I stood looking for longer than the moment deserved, the way you do when something hands you a thought before you’ve earned it. I remembered I should take a photograph.

Here is what struck me, eventually: both of them were efficient. That’s the word that kept showing up, uninvited. The goats are efficient in the oldest way there is — they convert a problem (too much dry brush, a fire waiting to happen) into a solved problem, using nothing but appetite and stomachs and several thousand years of being bred for exactly this. Nobody programmed a goat. A goat doesn’t have a model. A goat has a memory that goes back to whatever the last hillside tasted like, and an instinct that says eat that one next, and that’s the whole operating system.

The Waymo is efficient in the newest way there is. Lidar instead of appetite. A map instead of memory. It doesn’t get bred for the job, it gets trained for it, mile after simulated mile, until eventually you can park it at a curb in a quiet park and trust it not to do anything stupid. It was, in its way, doing the same thing the goats were doing — converting a hard, slightly dangerous task that used to require a person’s full attention into something that just sort of happens now, off to the side, while everyone gets on with their morning.

I’ve spent a fair amount of my working life around payments systems and fraud models, which is its own quiet machinery — systems built to notice the thing before the thing becomes a problem, the same job the goats were doing on that hillside, eating the grass before it becomes a fire. So maybe that’s why I stood looking longer than I meant to. I recognized the shape of it, even though one side of the fence had hooves and the other side had a sensor array worth more than my first house.

What I didn’t expect was how unbothered each side seemed by the other. The goats did not care that there was an expensive autonomous vehicle parked within sight of their breakfast. The Waymo, for its part, did not care about anything, which I suppose is the whole point of it — it isn’t built to care, only to notice, and the goats had registered exactly zero on whatever sensor suite decides what’s worth noticing. Two systems, separated by maybe forty yards and several thousand years of technological distance, each one going about its business with total indifference to the other’s existence.

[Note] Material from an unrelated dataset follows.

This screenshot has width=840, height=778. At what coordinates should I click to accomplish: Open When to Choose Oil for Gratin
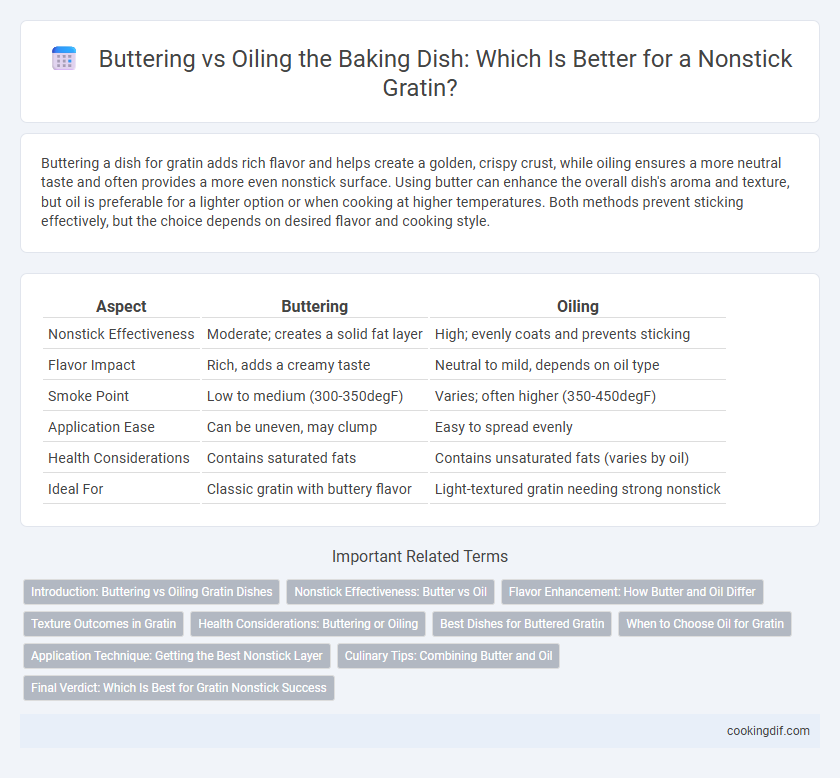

I used to think the line between old world and new world would announce itself — some clean morning where you’d wake up and the future would have visibly arrived, banners out, the old thing retired with a gold watch. It doesn’t work that way, it turns out. It works like this: a fence, some goats, a car with nobody driving it, and a guy on his usual walk who happens to notice that both of them are quietly, competently doing a job that fire season requires somebody — or something — to do.

I kept walking. The goats kept eating. The Waymo, as far as I know, was dispatched somewhere, picked up whoever needs a ride, sensor pod turning over the same hill the goats had already half cleared. Two kinds of efficiency, on either side of an electrified wire fence, neither one impressed by the other, both of them right.

I don’t know what to do with that, exactly, except to write it down and remember it. Some mornings my walk gives me exercise. Some mornings it gives me a simple memory I didn’t ask for, standing there looking.